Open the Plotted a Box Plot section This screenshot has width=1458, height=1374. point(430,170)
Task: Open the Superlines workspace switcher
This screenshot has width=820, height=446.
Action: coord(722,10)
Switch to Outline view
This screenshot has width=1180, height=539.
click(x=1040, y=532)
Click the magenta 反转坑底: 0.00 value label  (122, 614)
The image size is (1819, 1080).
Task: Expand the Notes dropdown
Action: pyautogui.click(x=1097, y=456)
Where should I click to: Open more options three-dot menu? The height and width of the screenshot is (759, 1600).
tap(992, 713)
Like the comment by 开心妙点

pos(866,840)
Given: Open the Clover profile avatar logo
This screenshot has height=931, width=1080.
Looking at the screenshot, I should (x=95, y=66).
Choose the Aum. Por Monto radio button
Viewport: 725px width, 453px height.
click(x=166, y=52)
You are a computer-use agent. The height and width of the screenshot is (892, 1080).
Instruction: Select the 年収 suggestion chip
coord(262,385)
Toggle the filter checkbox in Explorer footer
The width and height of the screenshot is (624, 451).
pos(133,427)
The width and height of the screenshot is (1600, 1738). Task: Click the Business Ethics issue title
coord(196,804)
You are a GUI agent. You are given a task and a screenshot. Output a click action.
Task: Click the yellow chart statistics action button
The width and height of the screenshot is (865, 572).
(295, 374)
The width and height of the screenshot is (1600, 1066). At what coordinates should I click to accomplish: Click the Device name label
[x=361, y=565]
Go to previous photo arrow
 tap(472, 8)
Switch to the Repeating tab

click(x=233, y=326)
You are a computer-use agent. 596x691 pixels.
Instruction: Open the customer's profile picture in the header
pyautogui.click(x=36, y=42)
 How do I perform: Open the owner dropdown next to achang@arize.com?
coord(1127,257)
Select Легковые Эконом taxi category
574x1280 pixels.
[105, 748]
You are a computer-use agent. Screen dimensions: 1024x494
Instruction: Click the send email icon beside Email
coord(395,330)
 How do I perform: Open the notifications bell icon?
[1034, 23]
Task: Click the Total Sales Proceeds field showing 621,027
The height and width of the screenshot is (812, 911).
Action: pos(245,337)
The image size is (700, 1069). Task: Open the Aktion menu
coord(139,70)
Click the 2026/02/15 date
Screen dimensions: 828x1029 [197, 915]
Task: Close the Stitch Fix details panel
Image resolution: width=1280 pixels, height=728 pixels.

-.-.-

| Instructions to follow |
Print every line from the one that contains "Click the 2026/02/15 date" to the end of the records, exactly as written, and nothing more.

| Task result |
Click the 2026/02/15 date
Screen dimensions: 828x1029 [197, 915]
Task: Close the Stitch Fix details panel
Image resolution: width=1280 pixels, height=728 pixels.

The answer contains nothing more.